I AM one of those women who would have died in childbirth.


A year ago, I almost died.

I was deep in labor. Hadn’t slept a wink the night before, had a supportive crew taking turns pushing my lower back in between each intense contraction. I knew my time window of having a home birth was expiring, but I was in denial.

We tried everything. I went to the chiropractor while in contractions. We used the rebozo method. We turned the baby from OP to anterior, still no progress. His head simply would not drop.

Cj and I had an agreement about when we would give up and go to the hospital (which meant c-section in my case). I broke that agreement. I was a stubborn force of nature in labor and I wouldn’t budge. I procrastinated another 5 hours. At that time, all I could see was my chance of natural birth slipping away from an experience in my life, forever. All my husband could see was losing his wife and/or child. All I could think about was how traumatized I had felt after the first c-section and there's no reason to a sleep deprived a woman in labor.

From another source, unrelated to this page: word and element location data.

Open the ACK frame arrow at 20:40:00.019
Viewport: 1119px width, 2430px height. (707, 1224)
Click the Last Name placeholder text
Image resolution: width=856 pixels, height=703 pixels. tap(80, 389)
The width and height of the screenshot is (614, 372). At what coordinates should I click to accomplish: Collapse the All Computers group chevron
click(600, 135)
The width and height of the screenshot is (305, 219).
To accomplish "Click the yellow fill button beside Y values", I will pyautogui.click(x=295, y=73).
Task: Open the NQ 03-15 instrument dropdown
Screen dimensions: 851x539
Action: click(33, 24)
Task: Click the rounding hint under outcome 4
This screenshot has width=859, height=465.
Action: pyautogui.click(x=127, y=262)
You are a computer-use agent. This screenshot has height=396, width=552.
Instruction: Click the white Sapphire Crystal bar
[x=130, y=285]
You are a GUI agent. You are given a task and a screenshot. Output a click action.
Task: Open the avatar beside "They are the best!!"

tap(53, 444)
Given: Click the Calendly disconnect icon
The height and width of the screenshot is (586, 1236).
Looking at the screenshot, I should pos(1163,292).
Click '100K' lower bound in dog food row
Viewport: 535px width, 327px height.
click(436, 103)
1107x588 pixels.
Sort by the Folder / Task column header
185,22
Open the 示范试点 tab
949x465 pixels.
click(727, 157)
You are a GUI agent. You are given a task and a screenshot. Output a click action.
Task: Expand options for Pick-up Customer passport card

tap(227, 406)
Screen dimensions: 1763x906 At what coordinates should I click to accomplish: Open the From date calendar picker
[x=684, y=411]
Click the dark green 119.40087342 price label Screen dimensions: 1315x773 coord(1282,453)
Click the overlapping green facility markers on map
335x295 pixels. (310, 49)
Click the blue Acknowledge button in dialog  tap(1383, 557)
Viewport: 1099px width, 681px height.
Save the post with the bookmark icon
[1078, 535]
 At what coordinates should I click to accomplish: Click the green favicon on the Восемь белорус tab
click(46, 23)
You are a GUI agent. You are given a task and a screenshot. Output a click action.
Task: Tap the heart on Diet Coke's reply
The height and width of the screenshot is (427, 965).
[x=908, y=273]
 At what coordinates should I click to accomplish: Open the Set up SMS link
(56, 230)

But now, I realize that the second time I went through that surgery, actually healed my trauma from the first time. The same exact events occured the second time around, and this time I couldn’t blame it on the hospital, on being induced, on me not being able to try at home.

I AM one of those women who would have died in childbirth.

I now have nothing but gratitude for modern technology. The first documented case of a woman surviving a c-section was in 1500. Before that, I wouldn’t have even lived to have a second baby. I would have left a loving, scared, abandoned husband alone with a crying newborn baby girl who would always wonder what her mom was like.

I’ve heard natural birth is exhilarating, I’ve heard it’s the highest high that no drug could ever give you. I’ve also heard horror stories. I will never know, and that’s just fine.

Getting a c-section is not a super fond memory, especially after 36 hours in labor. I flash back to needles, shivering teeth, disconnection, cold, pain that I never got that skin-to-skin golden hour. Sobbing to my midwife in the recovery room because I could hear my baby crying down the hall but they wouldn’t bring him to me. But I was alive. He was alive.

It took me months for the postpartum fog to clear for me to see this.

For so long I held so tightly to NEEDING that experience of a home birth. I couldn’t just have gratitude for the gift of healthy babies, despite the fact that they both developed infections in the womb. Despite the fact that my family is no stranger to losing full term babies.

So I ask, where are you gripping so tightly that you cannot let life unfold as it should? This is a fine line to walk, when you believe in manifestation and unwavering determination. But all we can do is set our sights, and let go of the attachment. Life is happening for us, not to us.